Je le vois froncer les sourcils, comme s'il redoutait la suite. Le vent souffle fort, sur la terrasse, je frissonne.

- Très touchant. Et alors ?

- Ne fais pas l'imbécile, Florian. Tu sais très bien où je veux en venir, tu sais très bien que tu as la possibilité de dire non. De me faire souffrir. De te venger.

- Non à quoi ? demande-t-il en cillant. Tu me proposes quoi, exactement ?

- Ah, tu veux jouer, hein ? C'est de bonne guerre. Soit. Dire non à ma proposition de vivre avec moi. Où tu veux. En France, en Espagne, aux Bahamas. Où tu veux.

Florian siffle longuement, abasourdi, je retiens un sourire.

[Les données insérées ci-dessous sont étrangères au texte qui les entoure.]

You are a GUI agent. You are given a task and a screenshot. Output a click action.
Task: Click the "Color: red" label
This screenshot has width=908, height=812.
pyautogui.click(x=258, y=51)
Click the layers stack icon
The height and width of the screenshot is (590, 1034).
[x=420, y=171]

- Et ça t'a pris comme ça, d'un coup ?

- Non. Ça fait longtemps que j'y pense. Je… je vais me séparer de ma compagne parce que… ça ne rime plus à rien, entre nous. Je te l'ai dit, j'arrive à un âge où je veux être heureux. J'ai encore de belles années devant moi. Peut-être 20 ans. Toi tu en as plus, beaucoup plus. Je comprendrais que tu ne veuilles pas les passer avec moi, remarque, avec tout ce qu'on a vécu, dis-je avec une petite grimace. Je suppose que je te dois des excuses…

- Tu te rends compte que tu as gâché ma vie, Maxime ?

- Oui.

- Que tu m'as obligé à fuir, à divorcer ?

- Oui.

- Que j'ai souffert des années à cause de toi ?

- Oui. Pardon. Je n'étais pas dans mon état normal, à ce moment-là. Trop de stress, de pression. Est-ce que tu me pardonnes ? dis-je en le regardant longuement.

Je pourrais lui faire remarquer qu'il n'a pas été malheureux tout le temps, qu'il a vécu de belles années avec son Clément mais je préfère me taire, prudemment.

- Qui me dit que ce n'est pas une passade de plus ? Que tu ne vas pas me jeter dans un an ou deux, quand tu auras trouvé mieux, Maxime ?

- Mieux ?

- Oui. Plus jeune. Plus vivant. Plus obéissant.

Il jette un coup d'œil à mon journal et je comprends.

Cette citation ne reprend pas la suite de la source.